The Media Oxpecker: Gawker’s Got a Comment Thread in Brooklyn to Sell You

Every week we round up industry news you may have missed while you were busy winning.


    “When the word came down that The Times-Picayune would no longer be a daily newspaper, it wasn’t from the paper’s owners, Advance Publications. Nor was it from senior management or newsroom officials. It came as a brief item on The New York Times’ “Media Decoder” blog, written by David Carr, and sent out over Twitter at 10:33 p.m., when the newsroom was largely empty.” Gambit editor Kevin Allman.
    For coverage and commentary on the Times-Picayune situation, we defer to our friends at the Gambit, who are doing a heckuva job covering the story.

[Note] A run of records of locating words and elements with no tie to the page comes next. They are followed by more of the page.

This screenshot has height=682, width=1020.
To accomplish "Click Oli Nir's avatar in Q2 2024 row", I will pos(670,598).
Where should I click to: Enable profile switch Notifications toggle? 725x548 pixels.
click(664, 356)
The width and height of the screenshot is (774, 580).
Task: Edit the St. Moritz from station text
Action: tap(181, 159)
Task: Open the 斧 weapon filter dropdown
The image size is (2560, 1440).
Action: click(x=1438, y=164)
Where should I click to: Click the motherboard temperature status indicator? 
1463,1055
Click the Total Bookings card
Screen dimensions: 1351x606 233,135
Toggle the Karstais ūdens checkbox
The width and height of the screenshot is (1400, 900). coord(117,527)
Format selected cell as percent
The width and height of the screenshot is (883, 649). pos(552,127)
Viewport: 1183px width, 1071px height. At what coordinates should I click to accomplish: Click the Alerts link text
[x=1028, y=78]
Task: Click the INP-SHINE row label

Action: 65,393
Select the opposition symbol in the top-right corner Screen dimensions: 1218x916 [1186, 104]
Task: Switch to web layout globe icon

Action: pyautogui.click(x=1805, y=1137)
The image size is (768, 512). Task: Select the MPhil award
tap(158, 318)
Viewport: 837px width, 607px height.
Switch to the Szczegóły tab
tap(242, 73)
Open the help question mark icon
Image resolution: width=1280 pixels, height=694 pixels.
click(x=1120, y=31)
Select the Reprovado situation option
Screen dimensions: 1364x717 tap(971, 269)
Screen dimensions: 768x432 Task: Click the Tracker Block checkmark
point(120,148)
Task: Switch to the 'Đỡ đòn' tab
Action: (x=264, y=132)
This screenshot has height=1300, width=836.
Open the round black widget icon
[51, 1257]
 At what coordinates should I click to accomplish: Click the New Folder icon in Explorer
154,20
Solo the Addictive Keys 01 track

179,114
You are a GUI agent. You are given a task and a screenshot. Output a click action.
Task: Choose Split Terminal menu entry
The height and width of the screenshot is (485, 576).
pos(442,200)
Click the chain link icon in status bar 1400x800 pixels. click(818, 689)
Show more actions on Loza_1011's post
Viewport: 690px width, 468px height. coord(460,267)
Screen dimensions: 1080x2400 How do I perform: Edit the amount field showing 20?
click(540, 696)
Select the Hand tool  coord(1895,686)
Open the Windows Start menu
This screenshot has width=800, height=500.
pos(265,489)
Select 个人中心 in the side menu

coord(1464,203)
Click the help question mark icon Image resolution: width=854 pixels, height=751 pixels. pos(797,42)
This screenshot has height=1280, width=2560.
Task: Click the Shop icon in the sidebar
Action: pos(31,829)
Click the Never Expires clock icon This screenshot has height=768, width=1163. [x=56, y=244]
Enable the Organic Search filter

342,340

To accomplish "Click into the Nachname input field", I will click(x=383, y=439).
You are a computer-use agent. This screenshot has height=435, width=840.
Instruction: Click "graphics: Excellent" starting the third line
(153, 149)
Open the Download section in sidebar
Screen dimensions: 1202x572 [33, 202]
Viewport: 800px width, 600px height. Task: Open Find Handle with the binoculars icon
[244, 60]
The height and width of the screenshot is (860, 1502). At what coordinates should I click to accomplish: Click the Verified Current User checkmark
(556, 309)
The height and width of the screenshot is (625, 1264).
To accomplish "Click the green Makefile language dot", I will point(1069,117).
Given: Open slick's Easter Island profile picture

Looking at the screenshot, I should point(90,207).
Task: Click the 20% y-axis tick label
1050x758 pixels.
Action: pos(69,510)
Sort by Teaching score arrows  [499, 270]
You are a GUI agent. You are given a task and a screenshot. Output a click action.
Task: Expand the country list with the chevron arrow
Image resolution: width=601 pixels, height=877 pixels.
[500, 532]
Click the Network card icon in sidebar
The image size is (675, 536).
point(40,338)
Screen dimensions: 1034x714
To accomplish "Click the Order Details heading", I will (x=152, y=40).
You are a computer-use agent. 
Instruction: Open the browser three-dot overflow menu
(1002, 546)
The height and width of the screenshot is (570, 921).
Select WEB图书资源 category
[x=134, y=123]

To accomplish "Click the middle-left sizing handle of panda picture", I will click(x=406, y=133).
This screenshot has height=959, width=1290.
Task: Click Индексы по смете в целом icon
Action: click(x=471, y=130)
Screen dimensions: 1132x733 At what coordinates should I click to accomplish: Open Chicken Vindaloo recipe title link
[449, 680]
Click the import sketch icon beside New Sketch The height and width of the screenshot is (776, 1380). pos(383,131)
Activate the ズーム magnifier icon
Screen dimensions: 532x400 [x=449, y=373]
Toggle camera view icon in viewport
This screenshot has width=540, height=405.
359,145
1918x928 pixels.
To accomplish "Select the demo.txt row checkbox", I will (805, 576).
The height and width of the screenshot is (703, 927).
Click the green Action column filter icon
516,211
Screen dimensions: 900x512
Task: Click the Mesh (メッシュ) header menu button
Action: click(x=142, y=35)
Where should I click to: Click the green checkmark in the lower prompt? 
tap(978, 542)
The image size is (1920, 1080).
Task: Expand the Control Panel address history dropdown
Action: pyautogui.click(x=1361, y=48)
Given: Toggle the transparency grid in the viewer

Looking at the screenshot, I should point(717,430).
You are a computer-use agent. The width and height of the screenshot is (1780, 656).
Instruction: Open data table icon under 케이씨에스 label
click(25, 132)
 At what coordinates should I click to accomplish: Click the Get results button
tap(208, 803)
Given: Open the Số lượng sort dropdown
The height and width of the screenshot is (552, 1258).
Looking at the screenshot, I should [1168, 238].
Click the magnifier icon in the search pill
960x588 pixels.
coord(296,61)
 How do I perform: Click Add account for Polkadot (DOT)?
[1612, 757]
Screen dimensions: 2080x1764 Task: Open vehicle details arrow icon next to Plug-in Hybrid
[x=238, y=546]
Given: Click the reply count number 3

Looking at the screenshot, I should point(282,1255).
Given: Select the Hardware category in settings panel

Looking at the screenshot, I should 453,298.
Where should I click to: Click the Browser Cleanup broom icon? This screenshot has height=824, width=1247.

  • In the search for revenue “beyond the ad,” Gawker Media’s Nick Denton is looking to the comments section. The company temporarily shut down its commenting system last month and launched a revamped system that, Denton hopes, will attract brands that want to engage with Gawker readers:

    [Content director Ray] Wert was quite open about wanting to ape Reddit’s AMA (“ask me anything”) feature for his new advertorial conversations.

    The idea is for these things to be more a PR/marketing product than a brand-advertising product. The idea is to get challenger brands, in particular, to take part: they tend to be very open and transparent about what they’re up to, and they love the idea of engaging with the public as much as possible, if they can do so in a reasonably controlled environment. When that kind of a brand has some kind of news they want to share, doing so through a Gawker Media sponsored post will be a pretty effective way of getting the news out to a large number of people while at the same time sending the message that they’re trying to be as transparent as possible and are happy to answer lots of questions in a friendly and conversational and open manner. The metric for success, says Wert, isn’t going to be the number of pageviews they get; rather, it will be the amount of earned media they get — the degree to which other media outlets pick up on the initial announcement and the rest of the information that the company reveals in the comments section.


  • Why Michael Wolff isn’t sold on Facebook, and thinks it will bring down the entire web with it:

    From a revenue perspective, it’s an ad-sales business, not a technology company. To meet expectations—the expectations that took it public at $100 billion, the ever-more-vigilant expectations needed to sustain it at that price—it has to sell at near hyperspeed.

    The growth of its user base and its ever-expanding page views means an almost infinite inventory to sell. But the expanding supply, together with an equivocal demand, means ever-lowering costs. The math is sickeningly inevitable. Absent an earth-shaking idea, Facebook will look forward to slowing or declining growth in a tapped-out market, and ever-falling ad rates, both on the Web and (especially) in mobile. Facebook isn’t Google; it’s Yahoo or AOL.


  • AOL’s Tim Armstrong would like you to believe that only Patch can deliver local content:

    “To not believe in Patch, you have to believe that consumers in a town don’t want local information, they don’t want local advertising or commerce, and they don’t want a platform they can engage on.”



    Patch announced this week that it is eliminating 20 manager positions.


  • “My hyperlocal site was fine, but it didn’t pay.”

  • Is Warren Buffett a skeptic or sentimentalist when it comes to newspapers?

    Buffett loves newspapers, but he doesn’t love them all equally. What he loves best are smallish papers in smallish markets where civic feeling runs high and competition is at a minimum. Those are the papers whose readers are most likely to be willing to pay for them once they erect paywalls, as Buffett intends them to.


  • Researchers at the University of Central Lancashire are developing a “smart” newspaper that responds to touch.

  • Anyone can do data journalism, says the Guardian’s Simon Rogers.

  • Here’s Danny Sullivan on the wild west of paid links. (h/t Amy Webb)

  • A new tool will help advertisers track “viewable ad impressions.”

  • Six platforms publishers can use to fill unsold ad inventory.

  • Brands expect higher return on investment from local ad campaigns versus national, says a study.

  • Copy editors need to master digital headline-writing and say goodbye to obscure pun headlines, says Steve Buttry.

  • Eight reasons journalists should consider PR.


  • And finally, David Carr on being a reporter:

    It’s the grandest caper there ever was. Really, if you can find work to be, sort of, professionally curious. I’ve always liked it, no matter how much I was working or not working. If you can find a way to make the economics work, it’s a pretty good way to go.